Cette incertitude est liée à la rapidité avec laquelle la révolution IA se produit. Lorsque les moteurs de recherche ont émergé, il y a aussi eu une période d’incertitude autour de leur modèle de revenus. On se demandait s’ils évolueraient vers l’abonnement ou la publicité. La réponse est désormais claire. Mais cela n’a pas été une évidence dès le début.

Dans l’intelligence artificielle, on ne sait pas encore qui, de ceux qui la construisent ou lui trouvent une application spécifique, en tireront le plus de profit. Le sort de l’agriculture après la révolution industrielle offre une leçon utile à l’ère de l’IA. C’est un des secteurs qui a le plus amélioré sa productivité grâce à la mécanisation.

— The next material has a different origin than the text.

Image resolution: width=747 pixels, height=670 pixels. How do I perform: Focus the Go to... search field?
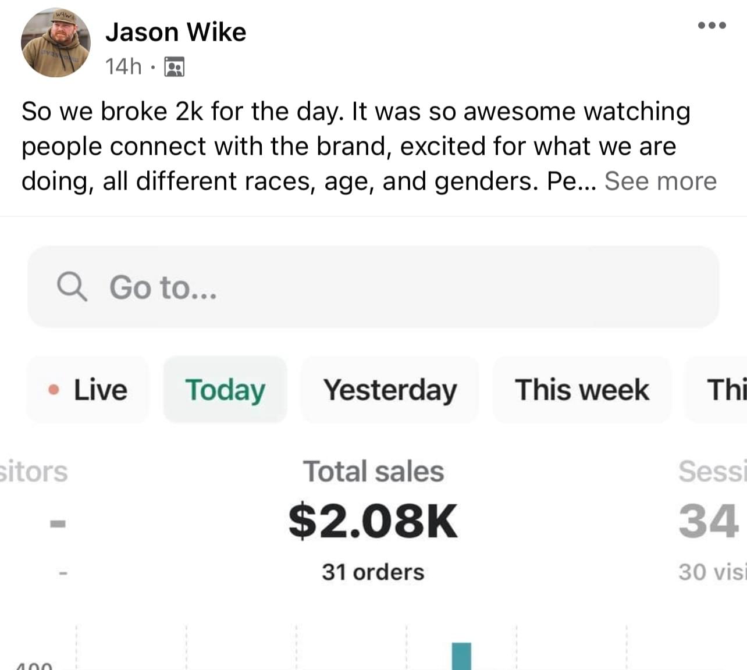[372, 287]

Mais son poids dans l’économie est passé de plus 50 % en 1850 à moins de 2 % dans les années 1980. Cela rappelle un point très important : le fait qu’un secteur bénéficie beaucoup d’une technologie ne garantit pas que c’est lui en tirera le plus de revenus à l’avenir. Dans les portefeuilles, nous croyons que la rapidité de la transformation liée à l’IA et l’incertitude sur les profits qu’elle peut générer va donner une prime à la gestion active.

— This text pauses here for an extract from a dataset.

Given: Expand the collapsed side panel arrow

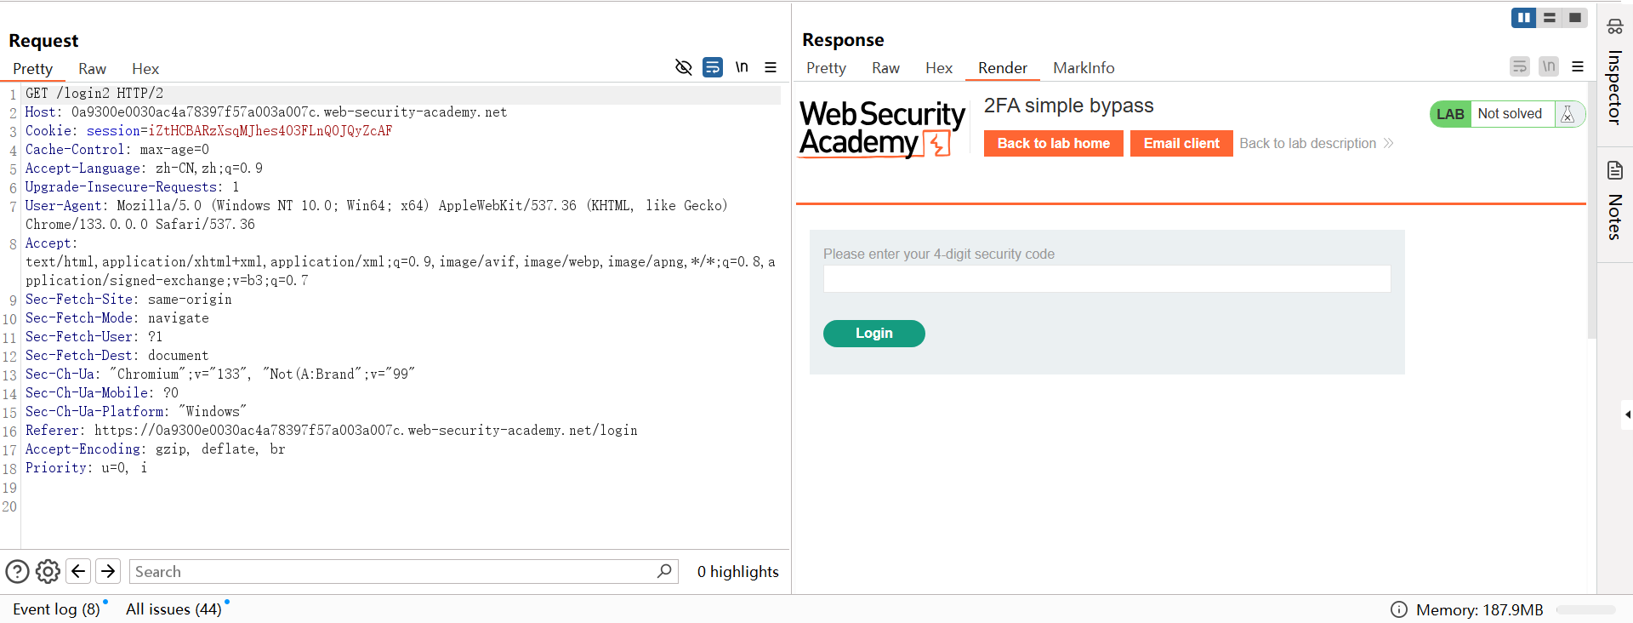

Comment naviguer intelligemment dans ce paysage mouvant ?

Notre étude identifie trois phases de l’IA : celle de la construction, puis l’adoption qui sera peut-être suivie par une phase de transformation. Nous sommes convaincus qu’il y a de belles opportunités d’investissement dans la phase de construction des infrastructures IA, qui donne un rôle important aux marchés privés. On n’a pas encore assez d’informations pour avoir une conviction forte sur toutes les applications potentielles futures. La première génération d’applications IA risque d’être surfaite. On a tendance à analyser l’IA avec de mauvaises grilles de lecture, en essayant d’identifier quelles tâches vont être accélérées par l’IA. C'est faire l'erreur de "chercher la clé sous le lampadaire". La principale capacité qui sera sans doute augmentée par l’IA, ce n’est pas une tâche spécifique mais la capacité à innover. L’IA peut nous aider à innover plus vite. Les prix Nobel 2024 le suggèrent. Si au cours des prochaines années, le nombre de brevets déposés augmente fortement, cela donnera du poids à cette thèse.

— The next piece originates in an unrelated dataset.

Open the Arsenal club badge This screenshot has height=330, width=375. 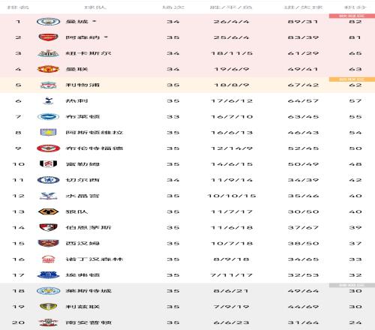tap(48, 38)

Quel impact pourrait avoir l'élection de Donald Trump sur les poids lourds américains de l’IA et où se situe la Chine par rapport à eux ?

L'IA fait l’objet d’une course mondiale, elle est devenue une question géopolitique. Personne aux Etats-Unis n’a intérêt à entraver le progrès dans ce domaine. Ni l’administration sortante ni la prochaine. Celle de Donald Trump sera peut-être plus attentive encore à ne pas mettre de barrières à ce secteur. Quant à la Chine, vu la rapidité des progrès dans le domaine, on peut considérer qu'il n’y a pas d’écart significatif entre elle et les Etats-Unis à court terme. Ces deux puissances sont en position de dominer cette technologie, il n’y pas d’autres acteurs crédibles dans l’IA aujourd’hui.

Qu'est-ce qui pénalise le plus l'Europe dans ce domaine ?

Un des principaux freins, c’est la nature de son marché de capitaux. Le capital est en mesure de se mobiliser très vite aux Etats-Unis pour investir dans la construction des vastes infrastructures nécessaire au développement de l’IA. En Europe, cela prend plus de temps.

Le coût de l’IA est pour le moment élevé. Peut-il significativement baisser ?

La phase de construction actuelle sera probablement inflationniste, car elle met sous pression les ressources nécessaires à la construction de l’IA, comme l’énergie. Une fois les infrastructures en place, des économies d’échelles devraient être trouvées et le coût marginal de l’IA pourrait s’avérer très faible. Les data centers représentent aujourd’hui entre 4 % et 5 % de la demande totale d’électricité aux Etats-Unis et entre 1 % et 2 % de la demande mondiale – une proportion qui pourrait doubler, voire tripler ou quadrupler dans les prochaines années selon certaines estimations. Reste à voir dans quelle mesure l’innovation dans le secteur de l’énergie permettra de faire baisser le coût de production de l'énergie renouvelable. Les plus optimistes pensent que l’IA elle-même débloquera beaucoup d’innovations dans ce domaine, mais il est encore trop tôt pour le dire.